Самым лучшим сейчас было хранить молчание и дальше, сдержанно и неопределённо улыбаясь, дождаться, когда посол израсходует весь запас никчёмных любезностей и скажет наконец, что ему по-настоящему нужно, но чаша терпения василевса переполнилась.
– Благодарю вас за расторопность, любезный лорд. – Привычка Арсения Кронидовича в гневе наклоняться вперёд и смотреть исподлобья была известна всем. В том числе и самому василевсу; взяв себя в руки, государь небрежно откинулся на спинку кресла, продолжая разглядывать богатырскую фигуру основателя династии. – То, что вы также получили весть о коварном и подлом нападении ливонцев на священные рубежи Державы нашей, заставляет поверить факту сего поистине ужасного вероломства. Нет, не брата нашего Рейнгольда и тем более не брата нашего Иоганна, но изгнанного с позором из столицы нашей генерала, решившего, быть может, половить рыбку в мутной воде. Мы не сомневаемся, что влекомый жаждой мщения фон Пламмет действовал на свой страх и риск, не имея на то высочайшего приказа, тем более что он, если мне не изменяет память, был уволен от прусской службы ещё при Морице-Иосифе?
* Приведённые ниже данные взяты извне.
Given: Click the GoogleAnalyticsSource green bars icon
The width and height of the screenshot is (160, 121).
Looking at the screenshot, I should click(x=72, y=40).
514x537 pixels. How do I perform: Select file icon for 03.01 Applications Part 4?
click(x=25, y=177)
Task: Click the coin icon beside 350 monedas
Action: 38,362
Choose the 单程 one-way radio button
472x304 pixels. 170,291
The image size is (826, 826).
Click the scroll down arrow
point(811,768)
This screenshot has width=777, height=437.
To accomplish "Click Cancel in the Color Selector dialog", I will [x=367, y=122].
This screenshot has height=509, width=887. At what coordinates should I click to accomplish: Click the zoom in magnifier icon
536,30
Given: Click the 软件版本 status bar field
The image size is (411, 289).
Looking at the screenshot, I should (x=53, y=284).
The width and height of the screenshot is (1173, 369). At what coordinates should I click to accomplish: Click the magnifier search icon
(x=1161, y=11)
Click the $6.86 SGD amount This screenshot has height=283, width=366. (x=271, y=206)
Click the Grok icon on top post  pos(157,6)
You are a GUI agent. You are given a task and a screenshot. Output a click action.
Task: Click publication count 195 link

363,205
– Ваше величество совершенно правы, – склонил голову посол. – Однако, ваше величество, осмелюсь подчеркнуть – случилось именно то, что может случиться, когда две армии выстраиваются одна напротив другой, быть может, по причинам весьма далёким от нападения друг на друга. Политическая демонстрация, оказание давления, сохранение государственного достоинства… а потом случайный выстрел или неосторожный дозор – и в дело вступают пушки, после чего уже невозможно разобраться, кто начал первым.
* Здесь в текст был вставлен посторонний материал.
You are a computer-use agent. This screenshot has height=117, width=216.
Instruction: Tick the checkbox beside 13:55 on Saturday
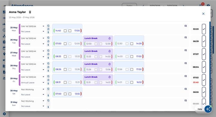pos(70,94)
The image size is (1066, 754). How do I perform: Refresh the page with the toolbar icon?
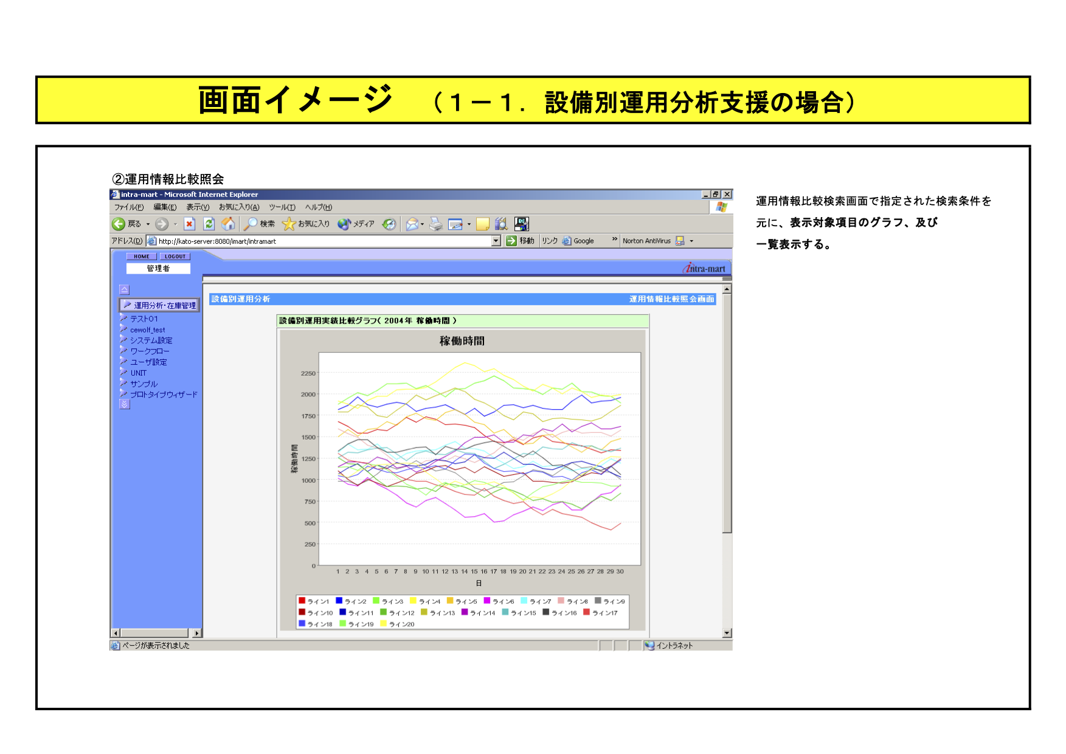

Моё сердце всецело принадлежит вашему величеству, и потому я, будучи осыпан вашими милостями, тщусь хоть как-то, в меру своих малых сил, донести до вас, государь, слово правды. Вам ведомо, что Брюссельский арбитраж обязан всеобщей конвенцией двадцать пятого года подробно разбирать подобные инциденты, могущие послужить воспламенению всеобщей войны. И, увы, присутствие в авангарде корпуса этих ужасных казаков отнюдь не послужит к укреплению позиции Державы Российской в оном.
Все знают, сколь своенравны и необузданны сии иррегулярные войска, на несоответствие коих цивилизованным правилам ведения войны не раз и не два со всем почтением указывал кабинет моей государыни. Фон Пламмет доносит о попытке регулярных частей русской армии захватить пленного, однако казаки… – Лорд Грили перевёл дух. – Простите, ваше величество, мне сию горькую откровенность, быть может, даже дерзость; рискуя навлечь гнев ваш, скажу, что казаки вполне могут склонить Брюссельский концерт к занятию позиции, противоположной взглядам вашего величества…
Мысленно Тауберт молился сейчас за сохранение государева терпения. Длинные и выспренние рулады англичанина слушать было совершенно невыносимо, и один только Господь ведал, чего стоило василевсу выражение вежливого внимания.
– Благодарю вас, лорд, за честные слова, – благожелательно проговорил Арсений Кронидович. – Поистине, счастлива сестра наша Анна, имея столь преданных и быстрых разумом слуг. Что же до прояснения, кто на кого напал… Не русские войска топчут ливонские земли, но так называемые волонтёры, сиречь наёмники фон Пламмета, чинят убийства и разорение на русской земле. Кто первым выстрелил, сокрыто туманом, однако факт, не отрицаемый даже ливонцами, – они, а не мы, массами перешли Млаву. И сия готовность немедля ударить лучше всех сказок о «несдержанности» наших регулярных войск или же храбрых казаков говорит о том, кто замышлял наступление. Прошу вас, любезный лорд, обязательно обратить внимание сестры нашей Анны, что действия наши по выдвижению войск к границам были обоснованны и своевременны.